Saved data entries
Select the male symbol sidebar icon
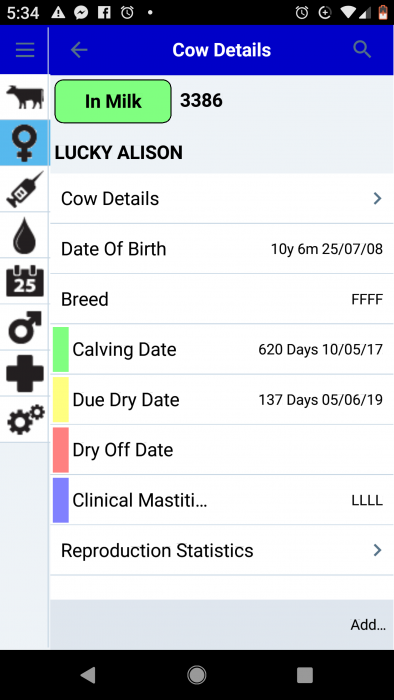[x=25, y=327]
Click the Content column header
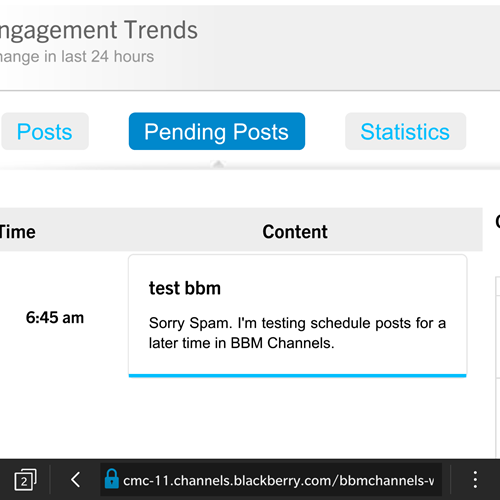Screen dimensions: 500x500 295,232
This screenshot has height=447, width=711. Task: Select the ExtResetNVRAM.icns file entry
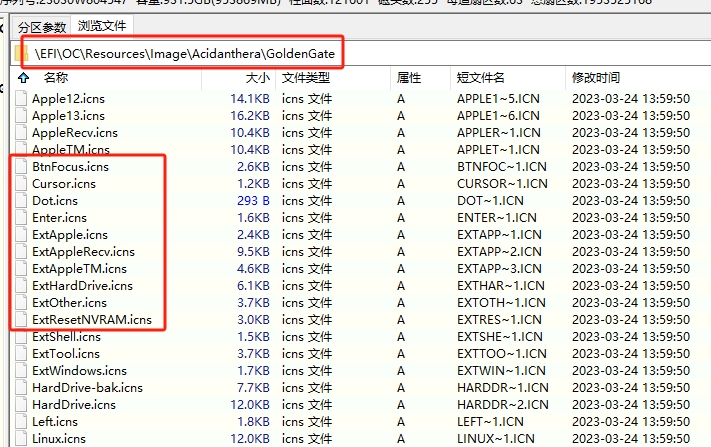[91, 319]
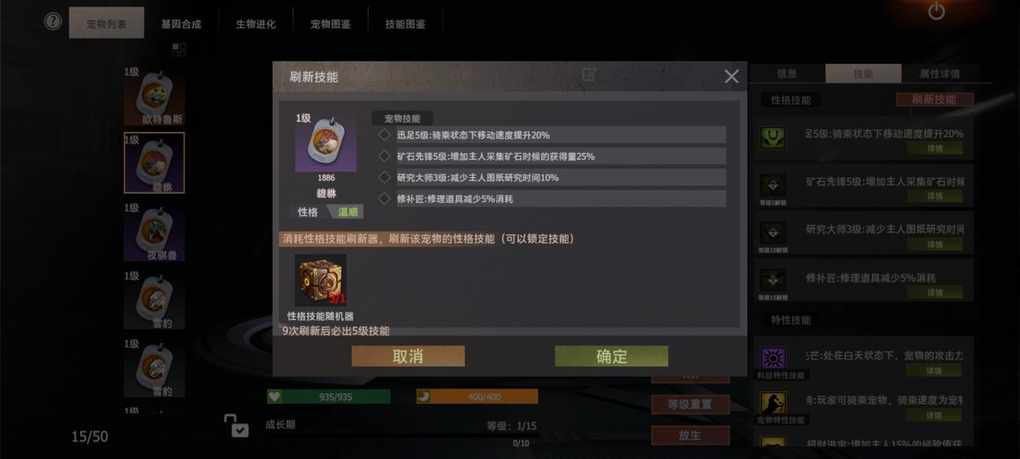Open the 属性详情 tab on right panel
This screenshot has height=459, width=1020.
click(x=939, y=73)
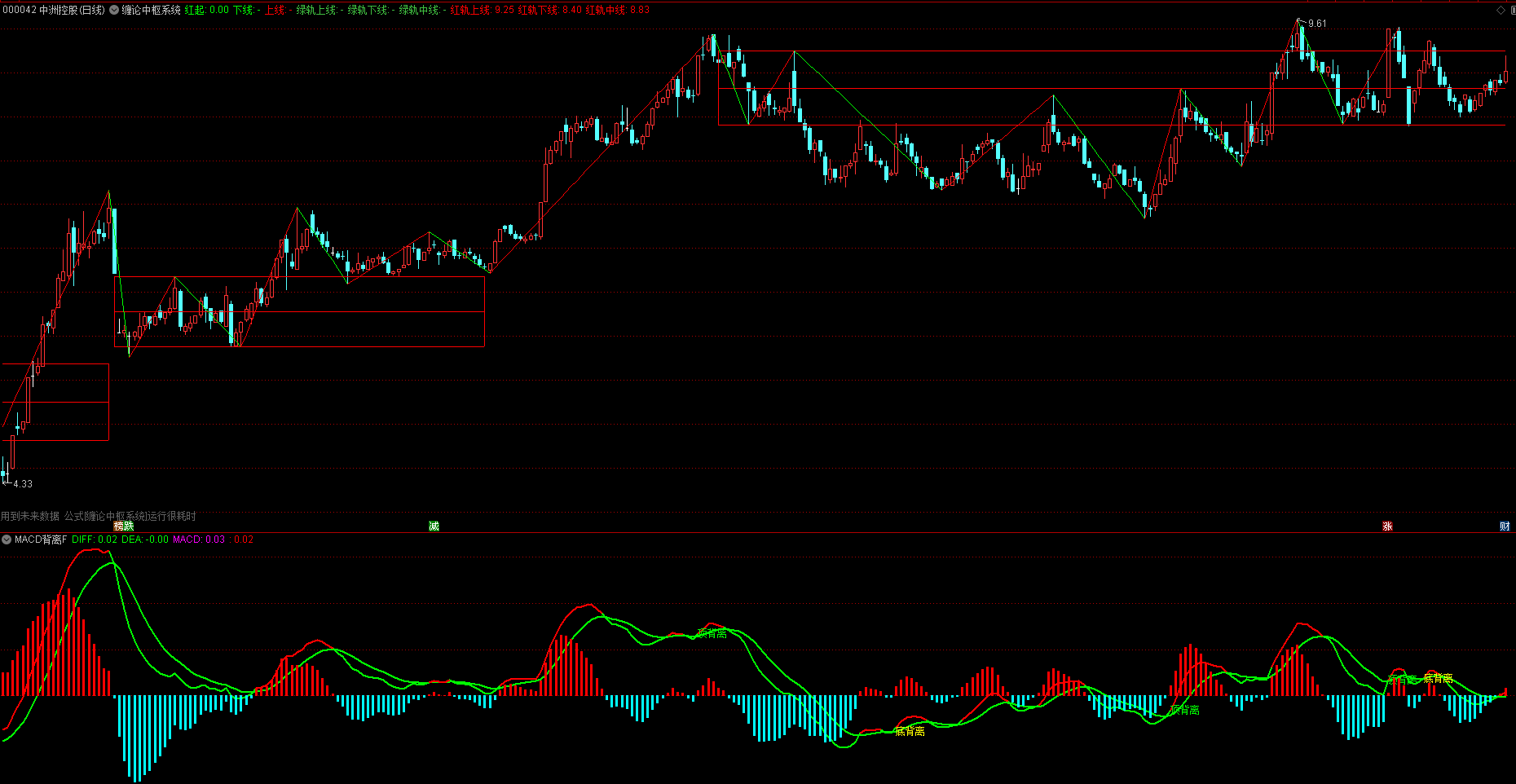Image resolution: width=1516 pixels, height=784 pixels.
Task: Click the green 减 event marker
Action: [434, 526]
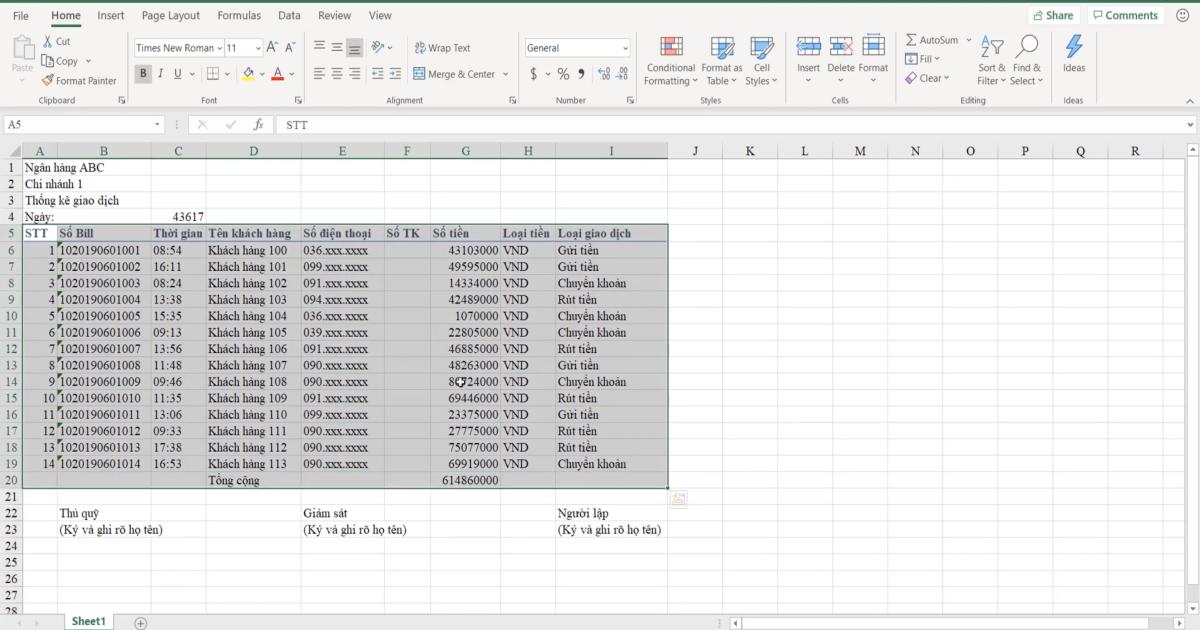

> _Goal of the exercise_: Print the stretch of the data from the line with "Click the Content column header" through its last line, exactly and with both ends kept. Omit pictures.

> _Answer to the problem_:
Click the Content column header
Screen dimensions: 500x500 295,232
This screenshot has height=447, width=711. Task: Select the ExtResetNVRAM.icns file entry
[91, 319]
Open the 属性详情 tab on right panel
This screenshot has height=459, width=1020.
click(x=939, y=73)
Image resolution: width=1516 pixels, height=784 pixels.
Task: Click the green 减 event marker
Action: [434, 526]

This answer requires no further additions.